Аналитики пишут, что малварь скрывается в файлах Microsoft Compiled HTML Help (CHM), чтобы ее спамерские кампании могли избежать обнаружения. Начало таких атак выглядит обычным: жертва получает электронное письмо с вредоносным вложением. Вложение request.doc представляет собой замаскированный файл ISO. Если жертва откроет файл request.doc, это приведет к открытию еще двух файлов, файла CHM и app.exe.
Файл app.exe отвечает за запуск малвари Vidar. Казалось бы, в 2022 году большинство пользователей остережется открывать странный файл .exe, присланный им по электронной почте, однако хакерам это и не нужно. Дело в том, что файлы CHM пользуются куда большим доверием среди пользователей. Если открыть такой файл, кажется, что его содержимое не представляет угрозы. Исследователи Trustwave пишут, что «в этом HTML есть объект-кнопка, который автоматически запускает повторное выполнение CHM pss10r.chm с помощью mshta». При повторном выполнении JavaScript, включенный в состав файла, автоматически выполнит app.exe, и атака перейдет к фазе загрузки Vidar. Окончательный лаунчер малвари так же скрыт в файле справки.
«Злоумышленники стремятся разделить свои атаки на несколько уровней, чтобы предотвратить обнаружение. Поскольку управление переходит от ISO к CHM, к HTML, к JavaScript и только затем к исполняемому файлу, многие средства защиты от вредоносных программ, спам-фильтры, почтовые шлюзы и так далее могут пропустить эту атаку из-за глубины вложений», — говорят исследователи.
Эта версия Vidar (50.3) связывается со своим C&C-сервером через Mastodon (свободное ПО для развертывания распределенных социальных сетей), обращаясь к разделу биографии конкретного пользователя (@kill5max).
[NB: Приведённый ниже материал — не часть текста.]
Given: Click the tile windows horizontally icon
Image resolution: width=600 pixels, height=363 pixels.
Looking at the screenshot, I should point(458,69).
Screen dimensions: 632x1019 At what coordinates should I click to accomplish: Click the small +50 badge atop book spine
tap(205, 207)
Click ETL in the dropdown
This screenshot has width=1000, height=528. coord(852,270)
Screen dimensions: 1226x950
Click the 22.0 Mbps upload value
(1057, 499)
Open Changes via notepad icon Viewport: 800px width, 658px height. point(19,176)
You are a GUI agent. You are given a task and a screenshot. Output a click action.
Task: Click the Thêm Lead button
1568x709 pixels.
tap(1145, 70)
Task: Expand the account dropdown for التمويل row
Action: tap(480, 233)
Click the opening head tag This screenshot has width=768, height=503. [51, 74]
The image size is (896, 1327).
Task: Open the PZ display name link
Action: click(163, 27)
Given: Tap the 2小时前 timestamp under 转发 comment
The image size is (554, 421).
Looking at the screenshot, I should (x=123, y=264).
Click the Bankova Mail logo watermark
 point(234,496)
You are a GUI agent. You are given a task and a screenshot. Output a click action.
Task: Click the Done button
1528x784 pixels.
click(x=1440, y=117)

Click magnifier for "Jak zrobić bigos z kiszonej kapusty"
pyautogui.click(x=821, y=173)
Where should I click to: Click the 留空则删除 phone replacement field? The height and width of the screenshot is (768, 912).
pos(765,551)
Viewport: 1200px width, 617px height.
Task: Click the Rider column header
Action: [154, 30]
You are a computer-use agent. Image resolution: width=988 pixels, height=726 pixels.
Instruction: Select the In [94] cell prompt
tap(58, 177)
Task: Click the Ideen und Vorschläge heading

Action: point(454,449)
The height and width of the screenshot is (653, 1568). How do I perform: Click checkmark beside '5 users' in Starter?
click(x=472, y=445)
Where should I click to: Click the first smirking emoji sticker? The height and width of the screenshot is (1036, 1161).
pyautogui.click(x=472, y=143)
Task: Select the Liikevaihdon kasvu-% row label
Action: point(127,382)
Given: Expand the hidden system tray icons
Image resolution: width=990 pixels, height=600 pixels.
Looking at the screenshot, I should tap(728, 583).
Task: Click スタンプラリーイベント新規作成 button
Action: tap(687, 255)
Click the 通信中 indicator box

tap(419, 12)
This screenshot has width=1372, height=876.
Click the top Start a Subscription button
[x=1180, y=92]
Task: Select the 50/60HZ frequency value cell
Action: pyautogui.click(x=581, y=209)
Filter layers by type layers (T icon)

Если ссылка на управляющий сервер хакеров будет обнаружена, эта учетная запись может быть просто закрыта, а данные будут перемещены в другой аккаунт.
Vidar загружает все нужные зависимости со своего C&C-сервера и сохраняет их в C:\ProgramData, затем извлекая настройки конфигурации. Также малварь может загружать на машину жертву дополнительные вредоносные программы. Хотя в ходе этой кампании подобного обнаружено не было, в прошлом Vidar уже применялся для загрузки вымогательского ПО.
Сам вредонос является инфостилером, то есть ворует данные с зараженной машины. После запуска он собирает системные данные и самую разную информацию из браузеров и других приложений. Данные сохраняются в C:\ProgramData\<случайное значение> и впоследствии архивируются в C:\ProgramData\<random>\<GUID машины>.zip перед отправкой на сервер, находящийся под контролем злоумышленников.